High optical nonlinearity makes SOA amplifiers attractive for all optical signal processing like all-optical switching and wavelength conversion. There has been much research on SOA amplifiers as elements for optical signal processing, wavelength conversion, clock recovery, signal demultiplexing, and pattern recognition.

 

Compared with EDFA: The SOA amplifier is of small size and electrically pumped. It can be potentially less expensive than the EDFA and can be integrated with semiconductor lasers, modulators, etc. However, the performance is still not comparable with the EDFA. The SOA has higher noise, lower gain, moderate polarization dependence and high nonlinearity with fast transient time. The main advantage of SOA is that all four types of nonlinear operations (cross gain modulation, cross phase modulation, wavelength conversion and four wave mixing) can be conducted. Furthermore, SOA can be run with a low power laser. This originates from the short nanosecond or less upper state lifetime, so that the gain reacts rapidly to changes of pump or signal power and the changes of gain also cause phase changes which can distort the signals. This nonlinearity presents the most severe problem for optical communication applications. However it provides the possibility for gain in different wavelength regions from the EDFA.

 

(3) Fiber Raman amplifier (eg. DRMA)

 

Fiber Raman amplifier scattering of incoming light with phonons in the lattice of the gain medium produces photons coherent with the incoming photons. The most common version is Distributed Multi-pump Raman Amplifier (DMRA). However, unlike EDFA amplifiers, this technique does not use doped fiber, just a high power pumping laser. The laser is operated at wavelengths 60nm to 100nm below the desired wavelength of the signal. The laser signal energy and the photons of the transmitted signal are coupled, thereby increasing the signal strength. The principal advantage of Raman amplification is its ability to provide distributed amplification within the transmission fiber, thereby increasing the length of spans between amplifier and regeneration sites.

 

The Raman gain spectrum of optical fiber exhibits a broad continuum shapes due to amorphous nature of the material. The peak value of Raman gain coefficient is inversely proportional to pump wavelength. In other word, Raman gain shape is wavelength/frequency dependent. In the Fiber Raman amplifier, when the signal and a high-power pump are injected into a fiber together, and the signal is within the Raman gain region of the pump, the signal will be amplified.

 

(4) Fiber optical parametric amplifier (FOPA)

 

Fiber optical parametric amplifier in according with the four-wave mixing. In quantum-mechanical terms, FWM occurs when photons from one or more waves are annihilated and new photons are created at different frequencies such that the net energy and momentum are conserved during the parametric interaction. We can see it is s bandwidth of several hundred nanometers by use of silica fibers and just one or two pumps with power of the order of a few watts. Arbitrary center wavelength by changing the zero-dispersion wavelength of the fiber.
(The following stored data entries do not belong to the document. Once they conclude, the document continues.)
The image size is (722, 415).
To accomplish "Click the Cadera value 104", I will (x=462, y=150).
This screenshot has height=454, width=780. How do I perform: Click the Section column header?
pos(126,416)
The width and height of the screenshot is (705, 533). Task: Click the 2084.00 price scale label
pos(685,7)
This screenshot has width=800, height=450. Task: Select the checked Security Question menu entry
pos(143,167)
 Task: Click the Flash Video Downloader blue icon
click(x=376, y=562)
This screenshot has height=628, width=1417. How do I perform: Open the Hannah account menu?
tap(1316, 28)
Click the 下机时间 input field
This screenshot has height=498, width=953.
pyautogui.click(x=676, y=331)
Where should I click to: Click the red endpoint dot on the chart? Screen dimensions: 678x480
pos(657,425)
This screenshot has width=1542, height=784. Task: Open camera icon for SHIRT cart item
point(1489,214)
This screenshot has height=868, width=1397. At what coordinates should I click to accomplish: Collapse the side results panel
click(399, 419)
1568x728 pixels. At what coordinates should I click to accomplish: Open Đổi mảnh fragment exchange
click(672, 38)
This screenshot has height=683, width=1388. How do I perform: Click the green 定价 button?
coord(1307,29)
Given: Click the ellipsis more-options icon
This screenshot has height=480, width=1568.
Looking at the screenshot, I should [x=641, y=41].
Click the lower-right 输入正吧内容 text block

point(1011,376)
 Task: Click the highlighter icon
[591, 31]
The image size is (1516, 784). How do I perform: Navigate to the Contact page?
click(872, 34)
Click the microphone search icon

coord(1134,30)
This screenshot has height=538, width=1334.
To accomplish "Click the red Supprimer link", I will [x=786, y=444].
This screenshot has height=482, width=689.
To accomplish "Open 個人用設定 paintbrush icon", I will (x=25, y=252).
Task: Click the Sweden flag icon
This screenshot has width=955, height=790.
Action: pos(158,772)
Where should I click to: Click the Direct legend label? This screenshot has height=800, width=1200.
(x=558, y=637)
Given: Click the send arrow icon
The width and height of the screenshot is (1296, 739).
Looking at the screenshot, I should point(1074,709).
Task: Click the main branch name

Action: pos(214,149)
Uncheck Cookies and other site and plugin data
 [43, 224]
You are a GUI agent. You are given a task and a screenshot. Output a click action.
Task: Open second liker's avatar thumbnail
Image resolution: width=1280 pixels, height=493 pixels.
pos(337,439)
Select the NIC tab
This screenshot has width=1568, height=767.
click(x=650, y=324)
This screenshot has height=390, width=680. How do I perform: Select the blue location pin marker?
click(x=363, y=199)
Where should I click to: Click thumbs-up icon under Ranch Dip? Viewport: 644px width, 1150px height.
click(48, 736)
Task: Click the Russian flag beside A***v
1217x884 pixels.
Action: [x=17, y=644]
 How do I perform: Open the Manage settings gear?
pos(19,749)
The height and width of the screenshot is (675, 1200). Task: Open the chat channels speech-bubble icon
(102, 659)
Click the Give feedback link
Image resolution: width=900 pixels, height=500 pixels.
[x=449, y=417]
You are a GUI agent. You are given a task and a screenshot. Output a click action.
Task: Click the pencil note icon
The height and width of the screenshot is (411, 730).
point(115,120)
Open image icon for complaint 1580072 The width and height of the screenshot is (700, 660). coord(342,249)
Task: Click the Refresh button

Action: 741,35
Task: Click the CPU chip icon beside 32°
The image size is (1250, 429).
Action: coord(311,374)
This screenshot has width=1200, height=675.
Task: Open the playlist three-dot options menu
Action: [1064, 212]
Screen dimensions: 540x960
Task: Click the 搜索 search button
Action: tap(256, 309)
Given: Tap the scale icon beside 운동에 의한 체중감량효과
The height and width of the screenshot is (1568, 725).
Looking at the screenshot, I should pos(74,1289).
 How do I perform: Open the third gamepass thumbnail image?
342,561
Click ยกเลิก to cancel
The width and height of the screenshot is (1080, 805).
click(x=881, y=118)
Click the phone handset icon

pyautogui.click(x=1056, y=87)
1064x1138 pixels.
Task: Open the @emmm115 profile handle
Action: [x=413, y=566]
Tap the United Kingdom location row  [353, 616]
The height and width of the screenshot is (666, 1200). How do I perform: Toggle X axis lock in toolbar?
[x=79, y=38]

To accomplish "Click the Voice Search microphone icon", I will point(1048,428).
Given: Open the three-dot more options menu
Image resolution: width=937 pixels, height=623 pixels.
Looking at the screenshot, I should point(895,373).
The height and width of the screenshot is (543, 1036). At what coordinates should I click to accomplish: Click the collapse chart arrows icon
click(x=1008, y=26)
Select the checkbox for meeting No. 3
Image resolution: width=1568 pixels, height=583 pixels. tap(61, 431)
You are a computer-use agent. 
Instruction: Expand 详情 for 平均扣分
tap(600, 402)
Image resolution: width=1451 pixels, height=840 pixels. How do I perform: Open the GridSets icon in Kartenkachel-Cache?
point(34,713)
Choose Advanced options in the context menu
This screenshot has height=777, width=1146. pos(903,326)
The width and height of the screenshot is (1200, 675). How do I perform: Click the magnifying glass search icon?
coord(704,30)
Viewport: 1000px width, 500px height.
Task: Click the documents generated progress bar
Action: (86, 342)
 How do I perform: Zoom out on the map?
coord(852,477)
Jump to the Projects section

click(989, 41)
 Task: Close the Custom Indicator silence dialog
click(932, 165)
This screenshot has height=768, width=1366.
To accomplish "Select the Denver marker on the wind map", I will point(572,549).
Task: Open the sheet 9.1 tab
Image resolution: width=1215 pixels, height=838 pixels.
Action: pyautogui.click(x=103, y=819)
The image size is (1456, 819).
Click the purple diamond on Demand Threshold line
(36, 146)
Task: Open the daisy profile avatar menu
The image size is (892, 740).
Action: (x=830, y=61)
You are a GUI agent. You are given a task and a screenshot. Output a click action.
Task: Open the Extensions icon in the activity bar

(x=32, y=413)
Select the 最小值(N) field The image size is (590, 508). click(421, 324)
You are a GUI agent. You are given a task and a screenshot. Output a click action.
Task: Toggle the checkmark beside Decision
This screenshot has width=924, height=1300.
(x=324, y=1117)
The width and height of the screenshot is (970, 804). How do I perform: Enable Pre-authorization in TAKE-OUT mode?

It is easy to obtain large gain (pump power & fiber length). The noise of a phase-sensitive FOPA can actually approach 0 dB. Wavelength conversion is accompanied by spectral inversion. this is a quite important advantage. The Fiber optical parametric amplifier gain two pump photons annihilate themselves to produce a signal photon and an idler photon. Comparison of other optical amplifiers shown as following figure.

 

 

SUMMARY:

 

Each amplification technique has advantages and disadvantages. Remember to keep in mind the amplification that the amplifier is being used in. For example, if a signal needed amplification but noise was an issue, a DMRA would most likely be the best choice. If the signal needed to be amplified by just a small amount, the SOA might be best.

 

All of these amplification methods have one big advantage: optical amplifiers will amplify all signals on a fiber at the same time. Therefore, it is possible to simultaneously amplify multiple wavelengths. But it is important to keep in mind that the power levels must be monitored carefully because the amplifiers can become saturated, thereby causing incorrect operation.